* [INSTRUCTIONS FOR THE TASK]: Exact copies of all entries are needed. Pictures are to be left out.

* [RAW DATA]:
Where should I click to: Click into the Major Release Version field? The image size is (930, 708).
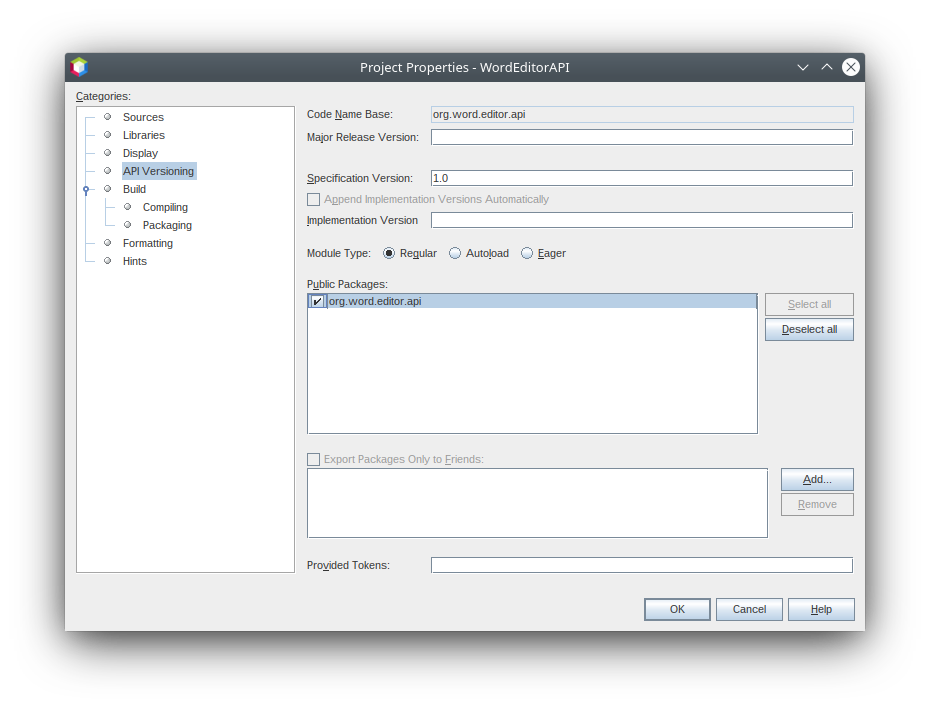pos(641,137)
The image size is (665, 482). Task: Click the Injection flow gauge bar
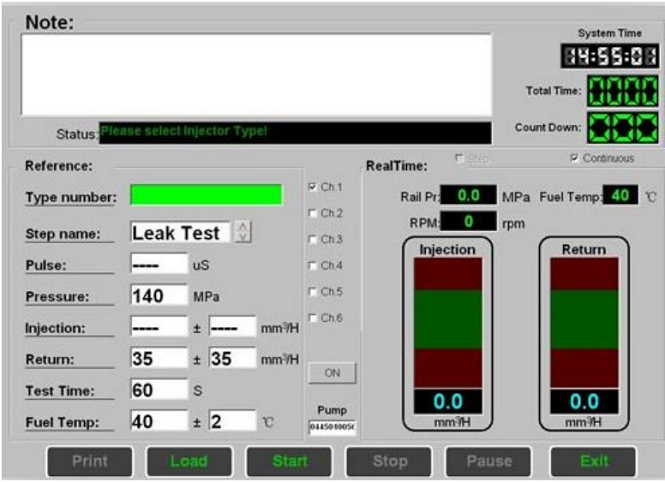[x=447, y=322]
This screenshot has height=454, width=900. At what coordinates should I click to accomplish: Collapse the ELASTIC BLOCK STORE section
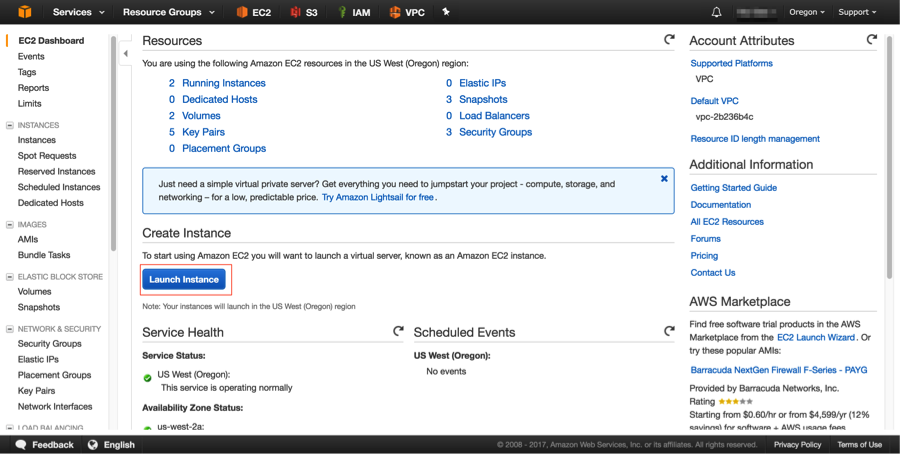tap(10, 276)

* [THE ANSWER]:
Where should I click to: Click into the Major Release Version field? The image size is (930, 708).
pos(641,137)
The image size is (665, 482). Task: Click the Injection flow gauge bar
[x=447, y=322]
This screenshot has height=454, width=900. At what coordinates should I click to accomplish: Collapse the ELASTIC BLOCK STORE section
tap(10, 276)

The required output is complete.